PROBLEM: All that should come back is the lines of the data below from the one containing "Task: Click the 支付方式配置 dialog title" to the one containing "You are a computer-use agent. 1344x364", inclusive, exactly as they stand.
[DATASET CONTENT Boundary: Start]
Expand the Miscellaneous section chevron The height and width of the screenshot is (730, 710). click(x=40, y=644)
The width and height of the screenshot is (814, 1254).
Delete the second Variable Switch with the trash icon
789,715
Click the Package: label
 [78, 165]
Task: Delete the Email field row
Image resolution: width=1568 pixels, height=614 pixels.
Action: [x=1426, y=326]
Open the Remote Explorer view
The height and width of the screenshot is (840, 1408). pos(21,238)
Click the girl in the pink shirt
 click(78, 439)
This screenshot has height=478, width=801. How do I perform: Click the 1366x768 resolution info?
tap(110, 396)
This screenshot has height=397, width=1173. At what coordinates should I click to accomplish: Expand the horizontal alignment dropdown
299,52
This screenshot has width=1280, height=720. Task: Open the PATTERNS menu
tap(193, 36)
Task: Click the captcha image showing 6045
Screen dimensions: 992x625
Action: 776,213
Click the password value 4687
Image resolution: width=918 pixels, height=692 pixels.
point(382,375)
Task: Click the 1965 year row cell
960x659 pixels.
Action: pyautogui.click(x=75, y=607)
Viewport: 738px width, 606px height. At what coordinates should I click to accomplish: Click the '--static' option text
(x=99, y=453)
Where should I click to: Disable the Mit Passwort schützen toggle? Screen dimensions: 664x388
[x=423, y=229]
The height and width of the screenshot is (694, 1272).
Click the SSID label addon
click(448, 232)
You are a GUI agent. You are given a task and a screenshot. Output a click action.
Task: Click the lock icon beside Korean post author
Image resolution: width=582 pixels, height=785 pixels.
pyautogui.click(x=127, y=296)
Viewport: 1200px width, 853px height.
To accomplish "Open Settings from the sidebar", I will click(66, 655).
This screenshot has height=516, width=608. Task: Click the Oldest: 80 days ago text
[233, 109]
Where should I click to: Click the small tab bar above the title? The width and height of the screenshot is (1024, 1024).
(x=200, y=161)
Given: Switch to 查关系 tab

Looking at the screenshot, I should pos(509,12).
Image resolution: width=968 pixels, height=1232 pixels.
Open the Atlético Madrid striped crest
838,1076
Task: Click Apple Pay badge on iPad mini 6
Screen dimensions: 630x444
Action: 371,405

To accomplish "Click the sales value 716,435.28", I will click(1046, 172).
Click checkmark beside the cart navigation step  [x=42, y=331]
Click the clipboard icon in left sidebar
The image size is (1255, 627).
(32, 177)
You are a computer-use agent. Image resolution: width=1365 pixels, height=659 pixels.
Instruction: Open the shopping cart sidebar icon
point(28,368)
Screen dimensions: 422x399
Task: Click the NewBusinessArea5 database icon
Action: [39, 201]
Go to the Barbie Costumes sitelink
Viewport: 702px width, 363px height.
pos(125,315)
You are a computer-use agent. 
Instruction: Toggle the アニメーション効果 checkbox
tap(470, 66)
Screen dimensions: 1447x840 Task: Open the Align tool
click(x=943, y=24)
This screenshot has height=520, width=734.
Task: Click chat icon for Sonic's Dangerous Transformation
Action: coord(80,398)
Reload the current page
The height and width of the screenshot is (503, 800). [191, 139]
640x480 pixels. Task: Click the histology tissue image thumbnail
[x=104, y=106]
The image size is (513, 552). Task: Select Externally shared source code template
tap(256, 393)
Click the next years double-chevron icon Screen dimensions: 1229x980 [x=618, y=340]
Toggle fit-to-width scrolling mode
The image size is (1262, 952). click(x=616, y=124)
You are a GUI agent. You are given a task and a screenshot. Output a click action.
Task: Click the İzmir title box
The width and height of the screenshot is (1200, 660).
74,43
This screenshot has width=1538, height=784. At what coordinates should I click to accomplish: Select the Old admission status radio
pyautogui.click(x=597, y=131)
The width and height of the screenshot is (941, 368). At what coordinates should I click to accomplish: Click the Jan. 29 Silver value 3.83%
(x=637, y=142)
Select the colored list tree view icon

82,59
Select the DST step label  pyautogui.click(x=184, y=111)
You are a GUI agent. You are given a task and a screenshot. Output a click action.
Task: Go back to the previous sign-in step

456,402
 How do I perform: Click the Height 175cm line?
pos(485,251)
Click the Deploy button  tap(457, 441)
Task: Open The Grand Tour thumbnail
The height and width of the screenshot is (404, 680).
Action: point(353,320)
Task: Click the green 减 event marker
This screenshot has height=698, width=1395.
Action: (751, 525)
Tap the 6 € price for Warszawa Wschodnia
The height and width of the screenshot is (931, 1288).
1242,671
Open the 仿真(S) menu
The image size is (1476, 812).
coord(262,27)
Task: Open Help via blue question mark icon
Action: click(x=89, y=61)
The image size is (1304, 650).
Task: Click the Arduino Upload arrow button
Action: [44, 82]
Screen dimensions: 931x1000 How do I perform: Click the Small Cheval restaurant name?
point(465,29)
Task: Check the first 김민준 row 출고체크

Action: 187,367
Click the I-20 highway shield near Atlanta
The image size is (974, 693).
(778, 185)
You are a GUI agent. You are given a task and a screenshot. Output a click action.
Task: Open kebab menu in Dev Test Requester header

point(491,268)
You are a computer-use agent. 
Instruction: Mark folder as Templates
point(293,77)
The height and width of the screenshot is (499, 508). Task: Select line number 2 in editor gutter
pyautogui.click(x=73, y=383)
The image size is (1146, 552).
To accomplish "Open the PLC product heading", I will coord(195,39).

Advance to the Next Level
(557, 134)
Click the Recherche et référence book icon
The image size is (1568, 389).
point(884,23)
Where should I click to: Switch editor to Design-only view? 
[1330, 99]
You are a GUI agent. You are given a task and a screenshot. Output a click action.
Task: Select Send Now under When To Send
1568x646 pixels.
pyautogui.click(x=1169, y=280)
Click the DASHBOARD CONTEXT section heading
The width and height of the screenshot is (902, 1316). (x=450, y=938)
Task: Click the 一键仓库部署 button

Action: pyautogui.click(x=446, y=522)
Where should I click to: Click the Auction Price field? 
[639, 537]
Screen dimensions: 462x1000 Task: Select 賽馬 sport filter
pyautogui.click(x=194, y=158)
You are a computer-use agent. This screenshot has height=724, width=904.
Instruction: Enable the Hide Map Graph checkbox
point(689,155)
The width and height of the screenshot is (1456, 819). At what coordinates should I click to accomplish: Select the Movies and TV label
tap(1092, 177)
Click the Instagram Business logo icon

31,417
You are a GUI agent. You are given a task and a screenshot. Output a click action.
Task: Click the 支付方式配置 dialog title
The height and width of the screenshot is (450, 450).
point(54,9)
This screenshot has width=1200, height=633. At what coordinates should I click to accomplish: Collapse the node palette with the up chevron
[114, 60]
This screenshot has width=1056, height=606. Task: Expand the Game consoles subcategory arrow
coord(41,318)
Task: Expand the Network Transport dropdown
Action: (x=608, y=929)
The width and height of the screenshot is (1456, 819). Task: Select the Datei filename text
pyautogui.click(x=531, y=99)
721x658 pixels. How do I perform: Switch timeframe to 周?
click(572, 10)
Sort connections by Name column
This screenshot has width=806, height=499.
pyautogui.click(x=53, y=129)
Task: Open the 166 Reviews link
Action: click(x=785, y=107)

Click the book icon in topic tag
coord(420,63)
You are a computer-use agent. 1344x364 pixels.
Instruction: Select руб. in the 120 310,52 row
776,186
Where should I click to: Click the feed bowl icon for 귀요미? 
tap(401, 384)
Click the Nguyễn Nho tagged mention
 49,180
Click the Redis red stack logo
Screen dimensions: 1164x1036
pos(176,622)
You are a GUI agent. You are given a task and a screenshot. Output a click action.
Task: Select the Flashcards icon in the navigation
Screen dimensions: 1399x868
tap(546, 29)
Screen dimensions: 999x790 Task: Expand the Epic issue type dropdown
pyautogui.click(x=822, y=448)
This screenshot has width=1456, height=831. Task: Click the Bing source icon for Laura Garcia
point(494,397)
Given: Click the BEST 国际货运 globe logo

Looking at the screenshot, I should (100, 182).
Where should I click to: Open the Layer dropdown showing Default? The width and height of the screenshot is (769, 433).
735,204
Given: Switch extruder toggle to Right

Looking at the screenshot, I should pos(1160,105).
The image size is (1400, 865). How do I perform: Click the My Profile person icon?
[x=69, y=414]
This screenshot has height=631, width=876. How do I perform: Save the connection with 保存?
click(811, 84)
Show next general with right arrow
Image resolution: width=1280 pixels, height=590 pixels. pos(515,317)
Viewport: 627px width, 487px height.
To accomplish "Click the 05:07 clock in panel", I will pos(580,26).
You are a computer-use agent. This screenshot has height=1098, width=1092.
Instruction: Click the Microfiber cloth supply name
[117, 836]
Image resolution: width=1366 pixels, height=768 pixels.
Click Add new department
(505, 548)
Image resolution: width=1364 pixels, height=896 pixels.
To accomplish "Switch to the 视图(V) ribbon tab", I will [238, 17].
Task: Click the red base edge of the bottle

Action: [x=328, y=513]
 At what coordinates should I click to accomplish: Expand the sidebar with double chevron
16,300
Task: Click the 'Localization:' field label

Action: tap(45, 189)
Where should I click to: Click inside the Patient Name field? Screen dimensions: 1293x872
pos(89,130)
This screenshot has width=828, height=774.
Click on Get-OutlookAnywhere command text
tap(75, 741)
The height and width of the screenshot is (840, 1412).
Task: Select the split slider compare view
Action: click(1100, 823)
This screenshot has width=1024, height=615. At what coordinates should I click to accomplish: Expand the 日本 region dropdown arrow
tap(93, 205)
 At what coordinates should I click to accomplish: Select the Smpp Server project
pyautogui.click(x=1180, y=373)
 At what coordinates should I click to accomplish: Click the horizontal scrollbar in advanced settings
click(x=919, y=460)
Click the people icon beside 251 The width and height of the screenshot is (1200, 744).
[DATASET CONTENT Boundary: End]
RESPONSE TO THIS TASK:
Task: Click the 支付方式配置 dialog title
The height and width of the screenshot is (450, 450).
point(54,9)
This screenshot has width=1200, height=633. At what coordinates should I click to accomplish: Collapse the node palette with the up chevron
[114, 60]
This screenshot has width=1056, height=606. Task: Expand the Game consoles subcategory arrow
coord(41,318)
Task: Expand the Network Transport dropdown
Action: (x=608, y=929)
The width and height of the screenshot is (1456, 819). Task: Select the Datei filename text
pyautogui.click(x=531, y=99)
721x658 pixels. How do I perform: Switch timeframe to 周?
click(572, 10)
Sort connections by Name column
This screenshot has width=806, height=499.
pyautogui.click(x=53, y=129)
Task: Open the 166 Reviews link
Action: click(x=785, y=107)

Click the book icon in topic tag
coord(420,63)
You are a computer-use agent. 1344x364 pixels.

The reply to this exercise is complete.